From the material below, give the number of lines that hold the string "click" and nothing further.

═════ Input records ═════

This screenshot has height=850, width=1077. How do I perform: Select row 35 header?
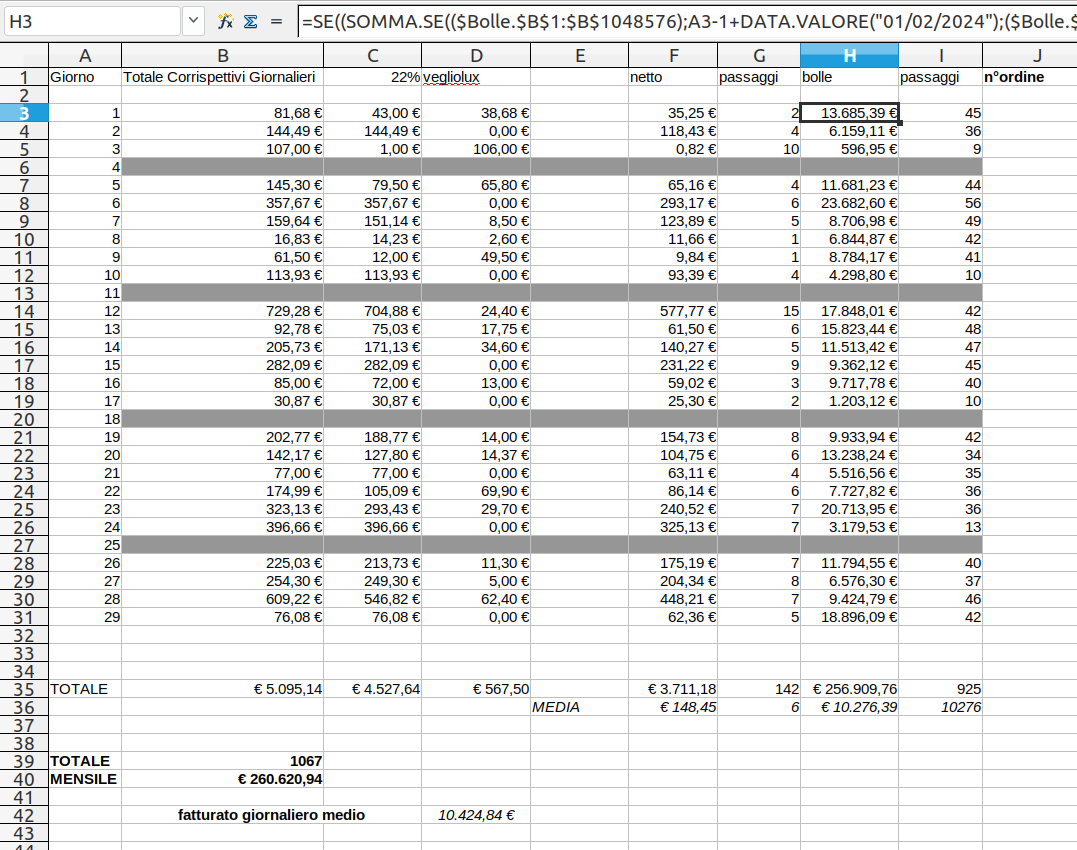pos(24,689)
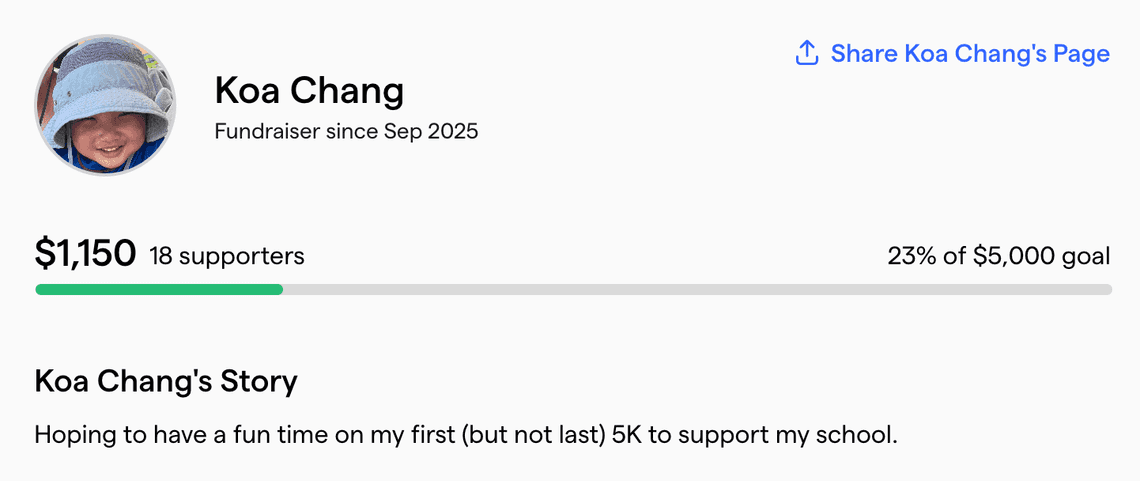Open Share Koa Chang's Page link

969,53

═════
═════ Input records ═════

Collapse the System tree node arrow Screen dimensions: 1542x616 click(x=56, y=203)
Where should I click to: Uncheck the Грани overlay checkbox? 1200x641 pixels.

═════

Answer box –
2